━━━━━ Material

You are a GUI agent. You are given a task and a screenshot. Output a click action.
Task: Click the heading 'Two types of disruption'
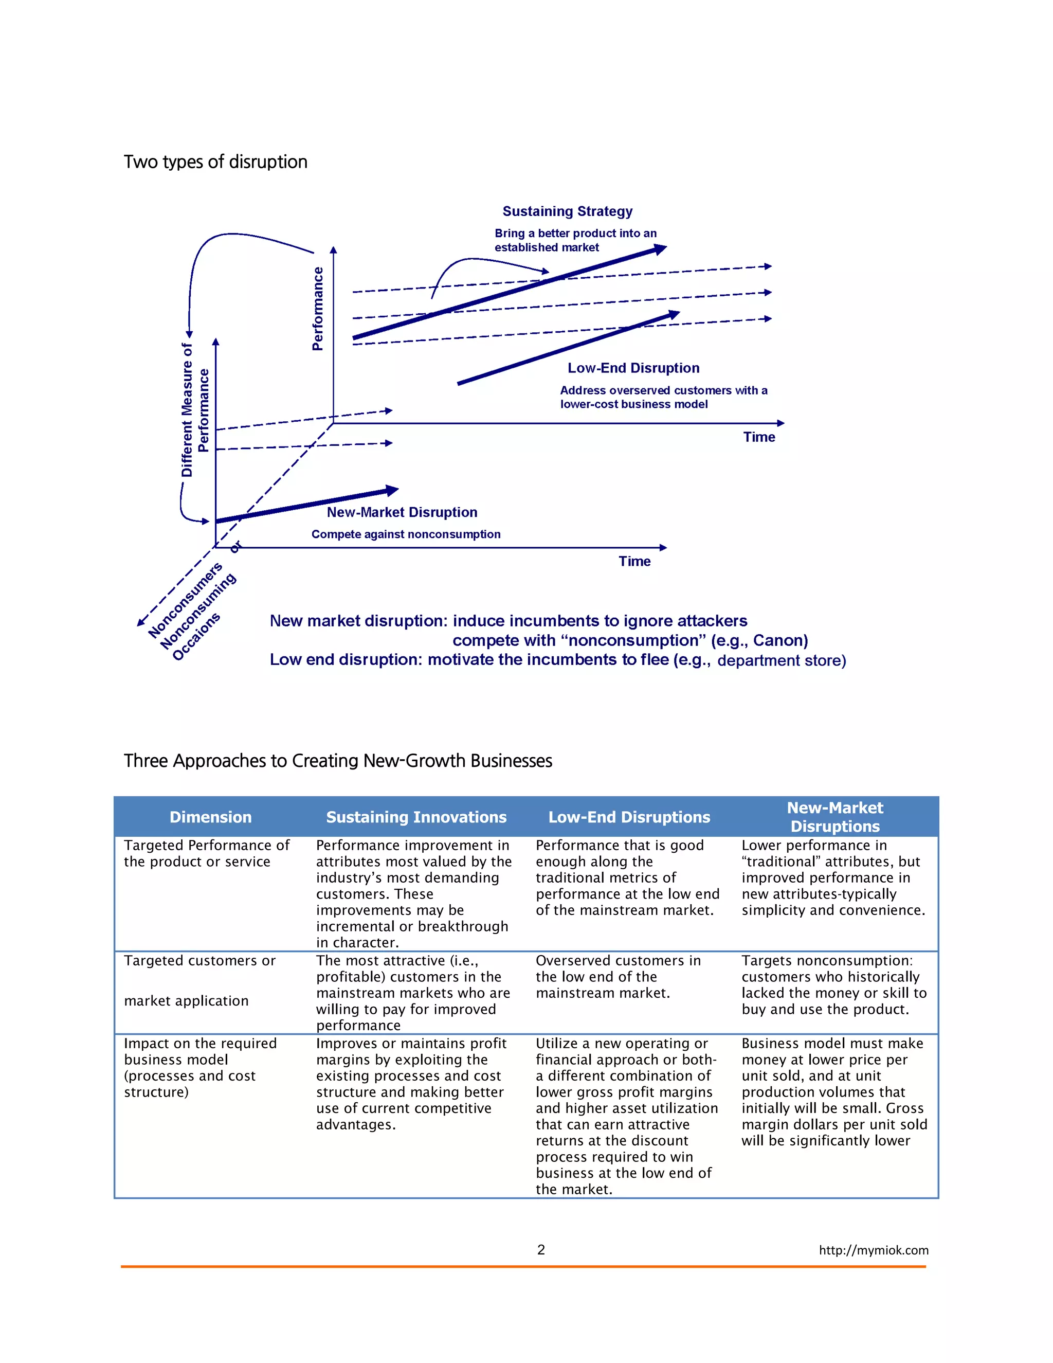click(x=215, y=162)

━━━━━━━━━━
━━━━━ Material

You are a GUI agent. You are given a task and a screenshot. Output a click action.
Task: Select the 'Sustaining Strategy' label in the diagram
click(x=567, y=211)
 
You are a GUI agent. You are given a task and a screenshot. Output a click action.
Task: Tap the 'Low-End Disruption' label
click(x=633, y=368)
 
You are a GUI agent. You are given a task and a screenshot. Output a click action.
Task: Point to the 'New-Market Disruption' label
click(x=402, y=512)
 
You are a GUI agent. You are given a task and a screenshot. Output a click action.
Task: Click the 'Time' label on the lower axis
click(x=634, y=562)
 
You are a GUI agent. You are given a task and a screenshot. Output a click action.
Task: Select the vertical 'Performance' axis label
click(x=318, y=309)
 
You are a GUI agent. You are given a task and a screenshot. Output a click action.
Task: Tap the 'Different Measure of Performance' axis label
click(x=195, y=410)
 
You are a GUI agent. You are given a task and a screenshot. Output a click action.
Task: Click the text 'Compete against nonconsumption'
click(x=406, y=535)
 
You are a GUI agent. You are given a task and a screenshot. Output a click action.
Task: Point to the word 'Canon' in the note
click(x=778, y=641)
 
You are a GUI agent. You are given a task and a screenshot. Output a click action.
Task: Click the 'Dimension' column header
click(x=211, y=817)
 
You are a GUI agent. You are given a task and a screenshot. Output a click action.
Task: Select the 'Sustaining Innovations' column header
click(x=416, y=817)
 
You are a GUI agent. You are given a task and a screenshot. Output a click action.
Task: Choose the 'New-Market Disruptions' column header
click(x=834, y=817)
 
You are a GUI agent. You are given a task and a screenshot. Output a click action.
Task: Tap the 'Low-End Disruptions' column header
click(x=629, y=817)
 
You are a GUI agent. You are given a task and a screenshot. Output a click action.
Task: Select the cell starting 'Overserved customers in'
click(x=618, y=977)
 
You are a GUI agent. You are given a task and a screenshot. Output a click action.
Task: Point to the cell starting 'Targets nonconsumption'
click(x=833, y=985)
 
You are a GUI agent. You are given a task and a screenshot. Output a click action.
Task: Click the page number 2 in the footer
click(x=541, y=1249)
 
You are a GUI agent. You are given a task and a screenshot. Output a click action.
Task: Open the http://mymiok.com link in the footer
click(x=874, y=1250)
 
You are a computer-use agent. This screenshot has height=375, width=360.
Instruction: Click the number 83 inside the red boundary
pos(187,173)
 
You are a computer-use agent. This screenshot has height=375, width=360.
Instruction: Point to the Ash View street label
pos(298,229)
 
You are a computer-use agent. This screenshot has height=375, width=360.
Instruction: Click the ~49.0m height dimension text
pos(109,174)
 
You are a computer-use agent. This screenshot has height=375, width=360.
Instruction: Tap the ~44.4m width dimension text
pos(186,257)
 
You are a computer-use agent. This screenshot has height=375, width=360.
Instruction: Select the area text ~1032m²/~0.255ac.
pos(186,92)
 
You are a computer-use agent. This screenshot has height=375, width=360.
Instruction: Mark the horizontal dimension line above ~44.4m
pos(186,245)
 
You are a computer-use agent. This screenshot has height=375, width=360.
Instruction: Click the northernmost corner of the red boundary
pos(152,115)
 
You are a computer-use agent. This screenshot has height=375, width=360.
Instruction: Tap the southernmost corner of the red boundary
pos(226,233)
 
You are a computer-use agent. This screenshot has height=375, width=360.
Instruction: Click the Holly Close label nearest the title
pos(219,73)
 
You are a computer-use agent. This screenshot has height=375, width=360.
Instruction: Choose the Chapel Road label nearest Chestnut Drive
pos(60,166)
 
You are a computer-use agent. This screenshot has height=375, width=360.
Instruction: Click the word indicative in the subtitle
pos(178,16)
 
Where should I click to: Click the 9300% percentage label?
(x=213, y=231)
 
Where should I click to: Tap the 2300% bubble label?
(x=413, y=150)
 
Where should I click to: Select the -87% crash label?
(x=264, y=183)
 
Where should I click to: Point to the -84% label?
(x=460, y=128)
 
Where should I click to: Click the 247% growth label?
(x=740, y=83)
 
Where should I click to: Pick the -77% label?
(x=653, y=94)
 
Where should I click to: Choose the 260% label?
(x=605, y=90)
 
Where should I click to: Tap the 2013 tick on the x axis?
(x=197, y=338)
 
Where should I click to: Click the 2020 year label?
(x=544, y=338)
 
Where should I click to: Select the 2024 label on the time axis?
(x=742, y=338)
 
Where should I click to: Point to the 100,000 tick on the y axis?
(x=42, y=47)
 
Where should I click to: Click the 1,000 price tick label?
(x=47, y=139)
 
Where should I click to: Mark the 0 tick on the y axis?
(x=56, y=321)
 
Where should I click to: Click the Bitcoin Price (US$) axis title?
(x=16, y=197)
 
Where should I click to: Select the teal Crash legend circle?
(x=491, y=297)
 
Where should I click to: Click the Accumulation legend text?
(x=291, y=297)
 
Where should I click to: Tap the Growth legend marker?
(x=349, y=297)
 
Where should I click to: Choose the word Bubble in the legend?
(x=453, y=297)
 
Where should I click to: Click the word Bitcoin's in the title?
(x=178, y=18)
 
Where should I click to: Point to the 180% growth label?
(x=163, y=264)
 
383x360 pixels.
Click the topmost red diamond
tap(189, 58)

━━━━━━━━━━

Can you format the part of the data that opens with the line containing "Where should I click to: Point to the 100,000" and closes with the line containing "tap(189, 58)" as a Markdown table with columns Row and Line, one numbered row per line, skipping blank lines?

Exercise result »
| Row | Line |
|---|---|
| 1 | Where should I click to: Point to the 100,000 tick on the y axis? |
| 2 | (x=42, y=47) |
| 3 | Where should I click to: Click the 1,000 price tick label? |
| 4 | (x=47, y=139) |
| 5 | Where should I click to: Mark the 0 tick on the y axis? |
| 6 | (x=56, y=321) |
| 7 | Where should I click to: Click the Bitcoin Price (US$) axis title? |
| 8 | (x=16, y=197) |
| 9 | Where should I click to: Select the teal Crash legend circle? |
| 10 | (x=491, y=297) |
| 11 | Where should I click to: Click the Accumulation legend text? |
| 12 | (x=291, y=297) |
| 13 | Where should I click to: Tap the Growth legend marker? |
| 14 | (x=349, y=297) |
| 15 | Where should I click to: Choose the word Bubble in the legend? |
| 16 | (x=453, y=297) |
| 17 | Where should I click to: Click the word Bitcoin's in the title? |
| 18 | (x=178, y=18) |
| 19 | Where should I click to: Point to the 180% growth label? |
| 20 | (x=163, y=264) |
| 21 | 383x360 pixels. |
| 22 | Click the topmost red diamond |
| 23 | tap(189, 58) |